Going Slower Means More Time to Enjoy the Ride



Monday, March 12, 2012

A Day in the Park


It isn't easy being a kid in foster care. You miss your mom and dad and you miss how your life used to be. Sometimes you also miss siblings who live in different foster homes. Occasionally you even find yourself missing your foster parents when you get moved from one foster home to another.

When you're a foster kid you have a lot of questions; When will I see my mom? Where is my dad? When will I go home? Why did this happen to me? Was it my fault? Along with the questions come lots of big, complicated feelings that come seeping out at unexpected times, in unexpected ways. Stuff that used to be easy - like going upstairs to the bathroom by yourself, or sleeping at night - can suddenly seem scary and overwhelming.
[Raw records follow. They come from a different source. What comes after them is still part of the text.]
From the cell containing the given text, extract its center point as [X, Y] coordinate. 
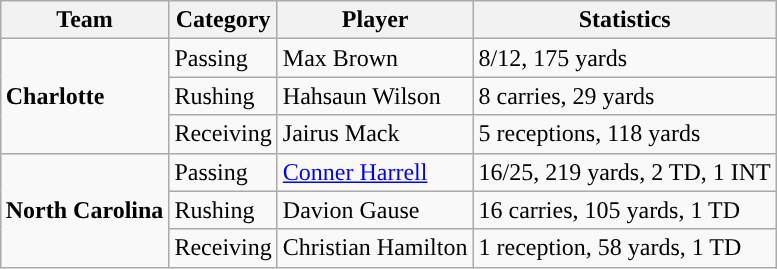
Category [223, 20]
Christian Hamilton [375, 248]
Charlotte [84, 96]
Hahsaun Wilson [375, 96]
Conner Harrell [375, 172]
8/12, 175 yards [624, 58]
5 receptions, 118 yards [624, 134]
Statistics [624, 20]
Max Brown [375, 58]
1 reception, 58 yards, 1 TD [624, 248]
16/25, 219 yards, 2 TD, 1 INT [624, 172]
Team [84, 20]
16 carries, 105 yards, 1 TD [624, 210]
8 carries, 29 yards [624, 96]
Jairus Mack [375, 134]
Player [375, 20]
Davion Gause [375, 210]
North Carolina [84, 210]
Find where the given text appears and provide that cell's center as (x, y) coordinate. 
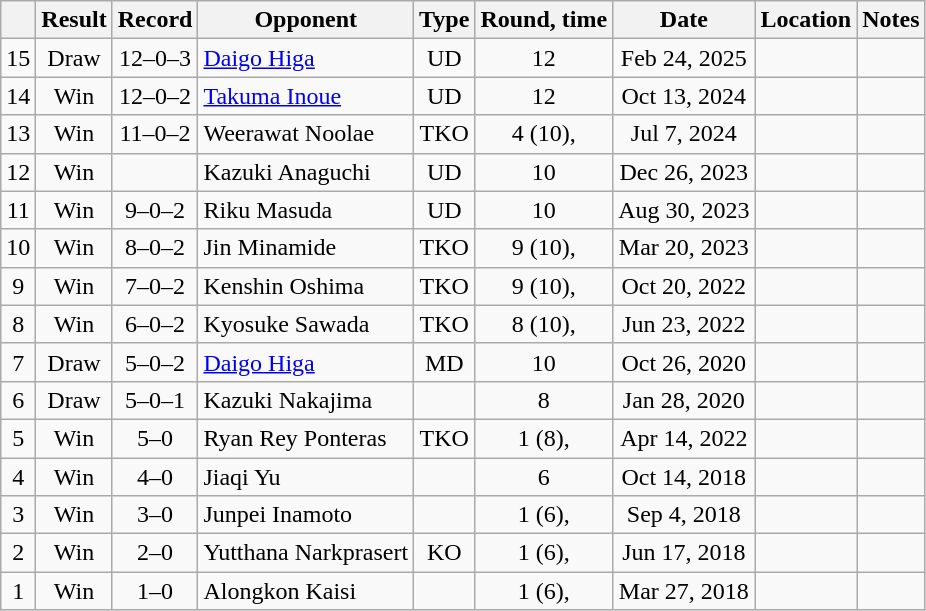
14 (18, 96)
12–0–3 (155, 58)
6–0–2 (155, 324)
4 (10), (544, 134)
2–0 (155, 553)
5–0–2 (155, 362)
5 (18, 438)
MD (444, 362)
7 (18, 362)
1–0 (155, 591)
Result (74, 20)
2 (18, 553)
Location (806, 20)
Apr 14, 2022 (684, 438)
Jun 23, 2022 (684, 324)
11 (18, 210)
4 (18, 477)
Sep 4, 2018 (684, 515)
Notes (891, 20)
Alongkon Kaisi (306, 591)
Feb 24, 2025 (684, 58)
Junpei Inamoto (306, 515)
Jun 17, 2018 (684, 553)
Oct 20, 2022 (684, 286)
15 (18, 58)
Dec 26, 2023 (684, 172)
5–0–1 (155, 400)
9 (18, 286)
Kenshin Oshima (306, 286)
Kyosuke Sawada (306, 324)
12–0–2 (155, 96)
Oct 13, 2024 (684, 96)
Type (444, 20)
3–0 (155, 515)
9–0–2 (155, 210)
13 (18, 134)
Mar 20, 2023 (684, 248)
11–0–2 (155, 134)
1 (8), (544, 438)
Kazuki Anaguchi (306, 172)
Kazuki Nakajima (306, 400)
Jul 7, 2024 (684, 134)
Jin Minamide (306, 248)
1 (18, 591)
Oct 14, 2018 (684, 477)
Opponent (306, 20)
Weerawat Noolae (306, 134)
4–0 (155, 477)
Record (155, 20)
8 (10), (544, 324)
Takuma Inoue (306, 96)
Round, time (544, 20)
Jiaqi Yu (306, 477)
Jan 28, 2020 (684, 400)
Mar 27, 2018 (684, 591)
7–0–2 (155, 286)
KO (444, 553)
Ryan Rey Ponteras (306, 438)
3 (18, 515)
Yutthana Narkprasert (306, 553)
Riku Masuda (306, 210)
8–0–2 (155, 248)
Date (684, 20)
Oct 26, 2020 (684, 362)
5–0 (155, 438)
Aug 30, 2023 (684, 210)
Output the [x, y] coordinate of the center of the cell containing the given text.  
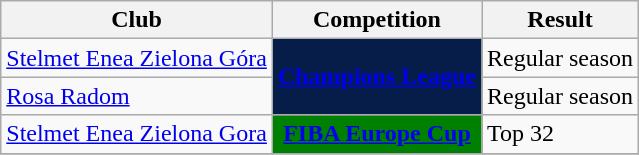
Result [560, 20]
Competition [376, 20]
Champions League [376, 77]
Top 32 [560, 134]
Rosa Radom [137, 96]
FIBA Europe Cup [376, 134]
Stelmet Enea Zielona Gora [137, 134]
Club [137, 20]
Stelmet Enea Zielona Góra [137, 58]
Return (x, y) of the center of cell containing provided text 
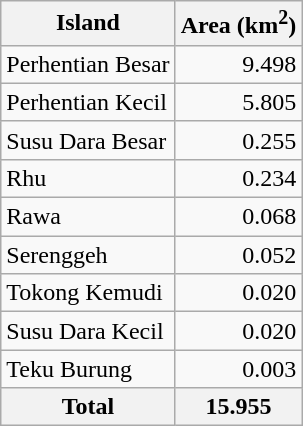
Perhentian Besar (88, 64)
0.003 (238, 369)
Area (km2) (238, 24)
Serenggeh (88, 255)
5.805 (238, 102)
Susu Dara Kecil (88, 331)
15.955 (238, 407)
Island (88, 24)
0.052 (238, 255)
Tokong Kemudi (88, 293)
0.068 (238, 217)
Susu Dara Besar (88, 140)
0.234 (238, 178)
9.498 (238, 64)
Teku Burung (88, 369)
0.255 (238, 140)
Rawa (88, 217)
Total (88, 407)
Rhu (88, 178)
Perhentian Kecil (88, 102)
Find where the given text appears and provide that cell's center as [X, Y] coordinate. 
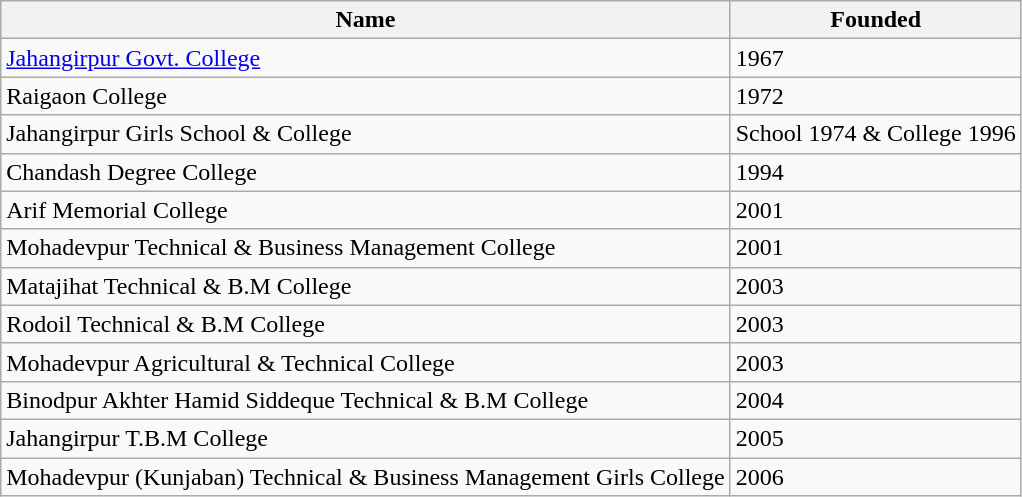
Mohadevpur Technical & Business Management College [366, 248]
Jahangirpur Govt. College [366, 58]
1994 [876, 172]
2005 [876, 438]
1972 [876, 96]
Raigaon College [366, 96]
Rodoil Technical & B.M College [366, 324]
Name [366, 20]
Arif Memorial College [366, 210]
Mohadevpur Agricultural & Technical College [366, 362]
2006 [876, 477]
Jahangirpur T.B.M College [366, 438]
Binodpur Akhter Hamid Siddeque Technical & B.M College [366, 400]
Chandash Degree College [366, 172]
Mohadevpur (Kunjaban) Technical & Business Management Girls College [366, 477]
Founded [876, 20]
1967 [876, 58]
School 1974 & College 1996 [876, 134]
2004 [876, 400]
Jahangirpur Girls School & College [366, 134]
Matajihat Technical & B.M College [366, 286]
My three are pretty lucky, as far as being in foster care goes. They are together, still go to their same school and get to see extended family regularly. But it still isn't easy for them. All three are wrestling with their feelings about missing mom and dad on a daily basis. One is very sad, another is very angry, while the third is clingy and shy. All of them are trying to come to terms with the conflicting emotions that come from being happy where they are right now, while still wishing they were somewhere else.

Yeah, being a foster kid really isn't easy. All I can say is thank goodness for sunny days at the park, when a kid can just be a kid - foster or otherwise - running around, jumping off the swings and playing in the sand with other kids.


Friday, March 9, 2012

Thirty Days and We're Still Standing

Post-bath flotsam and jetsam - just one of the many signs of how much my life has changed in the last 30 days

Somebody recently asked my son how he was adapting to suddenly having three little siblings. "The kids are fine." I heard him say. "It is the never-ending cleaning up that is killing me." Boy, did he ever hit the nail on the head with that statement! From the time I wake up, to the time I go to bed at night, it seems I, too, am constantly wiping up, picking up, or sweeping up after the hurricane of destruction that little kids create.

Every day brings new attempts to try to convince certain small people to put things where they belong instead of throwing them on the floor. It has been an uphill battle, I must say. Just this morning I had to repeat "Go put your dirty clothes in the hamper" at least five times to the same child. After she left for school I realized she had picked the clothes up off the living room floor and thrown them on her bedroom floor instead. Not exactly what I was going for.

Twice this week the girls have allowed the baby to eat something inappropriate while I was in the shower. On Tuesday it was lip gloss. Today it was a hot pink magic marker. We have a chart on the fridge for measuring each girl's adherence to the house rules. The penalty for non-compliance is no dessert that night. They did great the last couple of days, but today dessert was off the table before they even left for school.

As draining as caring for three little kids can be, there are moments of incredible sweetness, too. Every single day both girls come home from school with pictures, cards and crafts they made for me or for big brother Evan. When Evan was sick with a stomach bug this week, Princess Jasmine even wrote him a get well song.

These are the moments that make up for the constant cleaning and all the little daily frustrations. Seeing the kids flourish and knowing they're happy here, or as happy as they can be while missing their mom and dad, is what keeps us going.

Yeah, I think maybe we're not doing so bad for only thirty days into this thing.